** START OF Exercise materials **

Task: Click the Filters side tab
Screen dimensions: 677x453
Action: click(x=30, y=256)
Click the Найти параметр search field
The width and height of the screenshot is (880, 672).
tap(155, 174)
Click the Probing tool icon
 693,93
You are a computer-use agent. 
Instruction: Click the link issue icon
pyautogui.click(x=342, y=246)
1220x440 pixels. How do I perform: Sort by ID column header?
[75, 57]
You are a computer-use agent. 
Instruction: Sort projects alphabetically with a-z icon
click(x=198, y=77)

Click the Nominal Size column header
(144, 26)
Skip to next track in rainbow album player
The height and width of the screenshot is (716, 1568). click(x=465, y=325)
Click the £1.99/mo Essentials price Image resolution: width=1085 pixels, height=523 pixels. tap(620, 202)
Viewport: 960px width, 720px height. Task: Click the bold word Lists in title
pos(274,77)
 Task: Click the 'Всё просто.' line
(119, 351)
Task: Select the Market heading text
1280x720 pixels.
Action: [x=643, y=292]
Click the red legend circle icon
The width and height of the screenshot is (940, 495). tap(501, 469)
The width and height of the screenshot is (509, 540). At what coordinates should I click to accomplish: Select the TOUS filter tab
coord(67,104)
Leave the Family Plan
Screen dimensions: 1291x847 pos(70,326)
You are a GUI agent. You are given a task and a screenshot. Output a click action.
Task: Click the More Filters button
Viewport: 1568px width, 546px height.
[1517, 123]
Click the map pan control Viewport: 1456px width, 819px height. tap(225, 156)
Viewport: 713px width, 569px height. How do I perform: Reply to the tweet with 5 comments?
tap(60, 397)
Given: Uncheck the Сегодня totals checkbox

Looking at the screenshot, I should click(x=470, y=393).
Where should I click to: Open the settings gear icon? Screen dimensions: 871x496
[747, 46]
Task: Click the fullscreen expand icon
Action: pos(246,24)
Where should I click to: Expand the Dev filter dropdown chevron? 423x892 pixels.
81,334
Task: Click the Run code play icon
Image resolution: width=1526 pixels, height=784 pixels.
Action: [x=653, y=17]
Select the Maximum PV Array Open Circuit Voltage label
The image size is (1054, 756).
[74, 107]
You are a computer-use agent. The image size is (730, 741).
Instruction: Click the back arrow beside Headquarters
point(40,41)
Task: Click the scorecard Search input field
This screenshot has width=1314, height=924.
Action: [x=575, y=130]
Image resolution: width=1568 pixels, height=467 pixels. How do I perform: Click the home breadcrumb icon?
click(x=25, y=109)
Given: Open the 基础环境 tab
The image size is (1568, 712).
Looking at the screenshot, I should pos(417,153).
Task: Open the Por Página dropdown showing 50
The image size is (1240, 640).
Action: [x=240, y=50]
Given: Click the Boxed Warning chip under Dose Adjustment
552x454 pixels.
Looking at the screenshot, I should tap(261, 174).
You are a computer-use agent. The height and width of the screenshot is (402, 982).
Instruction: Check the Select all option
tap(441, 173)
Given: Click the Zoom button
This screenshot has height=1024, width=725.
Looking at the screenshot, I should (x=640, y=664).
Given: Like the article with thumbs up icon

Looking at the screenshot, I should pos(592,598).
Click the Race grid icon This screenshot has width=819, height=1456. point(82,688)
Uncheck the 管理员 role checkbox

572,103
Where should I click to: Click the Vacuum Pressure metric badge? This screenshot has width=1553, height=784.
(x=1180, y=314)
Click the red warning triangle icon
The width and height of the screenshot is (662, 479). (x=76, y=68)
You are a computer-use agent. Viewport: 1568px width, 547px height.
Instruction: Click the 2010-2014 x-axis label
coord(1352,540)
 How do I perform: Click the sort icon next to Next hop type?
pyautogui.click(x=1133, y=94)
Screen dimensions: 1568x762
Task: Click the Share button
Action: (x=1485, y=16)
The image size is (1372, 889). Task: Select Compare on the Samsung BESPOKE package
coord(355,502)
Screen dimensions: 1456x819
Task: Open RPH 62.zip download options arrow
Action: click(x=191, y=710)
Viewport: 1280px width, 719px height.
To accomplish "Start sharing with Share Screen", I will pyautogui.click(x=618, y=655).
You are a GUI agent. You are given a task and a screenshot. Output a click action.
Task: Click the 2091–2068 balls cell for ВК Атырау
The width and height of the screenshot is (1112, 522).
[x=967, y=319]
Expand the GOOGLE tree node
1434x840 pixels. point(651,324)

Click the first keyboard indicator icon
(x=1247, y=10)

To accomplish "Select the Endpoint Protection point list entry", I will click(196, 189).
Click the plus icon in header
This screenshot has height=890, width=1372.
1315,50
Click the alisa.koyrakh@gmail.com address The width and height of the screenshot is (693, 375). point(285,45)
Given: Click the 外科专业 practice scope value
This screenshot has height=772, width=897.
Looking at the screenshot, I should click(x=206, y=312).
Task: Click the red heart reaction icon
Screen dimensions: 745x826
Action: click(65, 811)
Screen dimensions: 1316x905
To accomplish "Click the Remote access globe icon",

** END OF Exercise materials **

» Do this
Return every one of the records above word for word, with no changes to any line.

» Written response
Task: Click the Filters side tab
Screen dimensions: 677x453
Action: click(x=30, y=256)
Click the Найти параметр search field
The width and height of the screenshot is (880, 672).
tap(155, 174)
Click the Probing tool icon
 693,93
You are a computer-use agent. 
Instruction: Click the link issue icon
pyautogui.click(x=342, y=246)
1220x440 pixels. How do I perform: Sort by ID column header?
[75, 57]
You are a computer-use agent. 
Instruction: Sort projects alphabetically with a-z icon
click(x=198, y=77)

Click the Nominal Size column header
(144, 26)
Skip to next track in rainbow album player
The height and width of the screenshot is (716, 1568). click(x=465, y=325)
Click the £1.99/mo Essentials price Image resolution: width=1085 pixels, height=523 pixels. tap(620, 202)
Viewport: 960px width, 720px height. Task: Click the bold word Lists in title
pos(274,77)
 Task: Click the 'Всё просто.' line
(119, 351)
Task: Select the Market heading text
1280x720 pixels.
Action: [x=643, y=292]
Click the red legend circle icon
The width and height of the screenshot is (940, 495). tap(501, 469)
The width and height of the screenshot is (509, 540). At what coordinates should I click to accomplish: Select the TOUS filter tab
coord(67,104)
Leave the Family Plan
Screen dimensions: 1291x847 pos(70,326)
You are a GUI agent. You are given a task and a screenshot. Output a click action.
Task: Click the More Filters button
Viewport: 1568px width, 546px height.
[1517, 123]
Click the map pan control Viewport: 1456px width, 819px height. tap(225, 156)
Viewport: 713px width, 569px height. How do I perform: Reply to the tweet with 5 comments?
tap(60, 397)
Given: Uncheck the Сегодня totals checkbox

Looking at the screenshot, I should click(x=470, y=393).
Where should I click to: Open the settings gear icon? Screen dimensions: 871x496
[747, 46]
Task: Click the fullscreen expand icon
Action: pos(246,24)
Where should I click to: Expand the Dev filter dropdown chevron? 423x892 pixels.
81,334
Task: Click the Run code play icon
Image resolution: width=1526 pixels, height=784 pixels.
Action: [x=653, y=17]
Select the Maximum PV Array Open Circuit Voltage label
The image size is (1054, 756).
[74, 107]
You are a computer-use agent. The image size is (730, 741).
Instruction: Click the back arrow beside Headquarters
point(40,41)
Task: Click the scorecard Search input field
This screenshot has width=1314, height=924.
Action: [x=575, y=130]
Image resolution: width=1568 pixels, height=467 pixels. How do I perform: Click the home breadcrumb icon?
click(x=25, y=109)
Given: Open the 基础环境 tab
The image size is (1568, 712).
Looking at the screenshot, I should pos(417,153).
Task: Open the Por Página dropdown showing 50
The image size is (1240, 640).
Action: [x=240, y=50]
Given: Click the Boxed Warning chip under Dose Adjustment
552x454 pixels.
Looking at the screenshot, I should tap(261, 174).
You are a computer-use agent. The height and width of the screenshot is (402, 982).
Instruction: Check the Select all option
tap(441, 173)
Given: Click the Zoom button
This screenshot has height=1024, width=725.
Looking at the screenshot, I should (x=640, y=664).
Given: Like the article with thumbs up icon

Looking at the screenshot, I should pos(592,598).
Click the Race grid icon This screenshot has width=819, height=1456. point(82,688)
Uncheck the 管理员 role checkbox

572,103
Where should I click to: Click the Vacuum Pressure metric badge? This screenshot has width=1553, height=784.
(x=1180, y=314)
Click the red warning triangle icon
The width and height of the screenshot is (662, 479). (x=76, y=68)
You are a computer-use agent. Viewport: 1568px width, 547px height.
Instruction: Click the 2010-2014 x-axis label
coord(1352,540)
 How do I perform: Click the sort icon next to Next hop type?
pyautogui.click(x=1133, y=94)
Screen dimensions: 1568x762
Task: Click the Share button
Action: (x=1485, y=16)
The image size is (1372, 889). Task: Select Compare on the Samsung BESPOKE package
coord(355,502)
Screen dimensions: 1456x819
Task: Open RPH 62.zip download options arrow
Action: click(x=191, y=710)
Viewport: 1280px width, 719px height.
To accomplish "Start sharing with Share Screen", I will pyautogui.click(x=618, y=655).
You are a GUI agent. You are given a task and a screenshot. Output a click action.
Task: Click the 2091–2068 balls cell for ВК Атырау
The width and height of the screenshot is (1112, 522).
[x=967, y=319]
Expand the GOOGLE tree node
1434x840 pixels. point(651,324)

Click the first keyboard indicator icon
(x=1247, y=10)

To accomplish "Select the Endpoint Protection point list entry", I will click(196, 189).
Click the plus icon in header
This screenshot has height=890, width=1372.
1315,50
Click the alisa.koyrakh@gmail.com address The width and height of the screenshot is (693, 375). point(285,45)
Given: Click the 外科专业 practice scope value
This screenshot has height=772, width=897.
Looking at the screenshot, I should click(x=206, y=312).
Task: Click the red heart reaction icon
Screen dimensions: 745x826
Action: click(65, 811)
Screen dimensions: 1316x905
To accomplish "Click the Remote access globe icon",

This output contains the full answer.